## TASK BRIEF
Search the records below for the word "agent", then return every line where it appears.

## GIVEN RECORDS
****

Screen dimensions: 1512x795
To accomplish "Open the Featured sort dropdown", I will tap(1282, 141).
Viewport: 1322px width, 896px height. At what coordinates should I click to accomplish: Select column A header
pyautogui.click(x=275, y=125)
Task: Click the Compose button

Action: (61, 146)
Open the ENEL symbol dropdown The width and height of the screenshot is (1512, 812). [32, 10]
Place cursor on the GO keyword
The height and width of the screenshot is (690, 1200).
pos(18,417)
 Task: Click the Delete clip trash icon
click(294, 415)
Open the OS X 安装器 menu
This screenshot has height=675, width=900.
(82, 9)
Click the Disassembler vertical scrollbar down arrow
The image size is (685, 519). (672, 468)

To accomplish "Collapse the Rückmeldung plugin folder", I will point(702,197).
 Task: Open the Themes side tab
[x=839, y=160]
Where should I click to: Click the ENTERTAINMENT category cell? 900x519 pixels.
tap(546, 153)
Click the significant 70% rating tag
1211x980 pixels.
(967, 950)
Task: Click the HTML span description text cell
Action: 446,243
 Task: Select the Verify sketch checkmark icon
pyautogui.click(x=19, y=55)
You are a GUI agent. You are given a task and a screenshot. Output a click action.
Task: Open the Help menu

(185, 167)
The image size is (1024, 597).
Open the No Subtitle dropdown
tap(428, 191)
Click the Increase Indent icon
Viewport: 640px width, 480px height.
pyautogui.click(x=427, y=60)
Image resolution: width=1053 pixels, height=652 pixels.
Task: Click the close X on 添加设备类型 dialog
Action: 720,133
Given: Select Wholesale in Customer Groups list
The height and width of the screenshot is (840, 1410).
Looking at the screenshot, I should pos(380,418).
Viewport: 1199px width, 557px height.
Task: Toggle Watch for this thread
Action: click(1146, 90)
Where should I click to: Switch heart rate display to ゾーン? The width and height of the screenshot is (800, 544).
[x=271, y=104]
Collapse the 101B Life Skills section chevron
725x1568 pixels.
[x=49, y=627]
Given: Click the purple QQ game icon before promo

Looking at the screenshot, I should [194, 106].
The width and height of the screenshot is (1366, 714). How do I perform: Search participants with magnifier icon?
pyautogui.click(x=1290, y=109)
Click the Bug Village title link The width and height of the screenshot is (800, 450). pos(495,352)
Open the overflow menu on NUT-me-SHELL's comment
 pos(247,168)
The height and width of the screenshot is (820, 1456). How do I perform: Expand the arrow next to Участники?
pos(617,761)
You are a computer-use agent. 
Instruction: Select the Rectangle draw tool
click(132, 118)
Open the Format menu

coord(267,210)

****

## ANSWER TO THE EXERCISE
You are a GUI agent. You are given a task and a screenshot. Output a click action.
You are a computer-use agent. 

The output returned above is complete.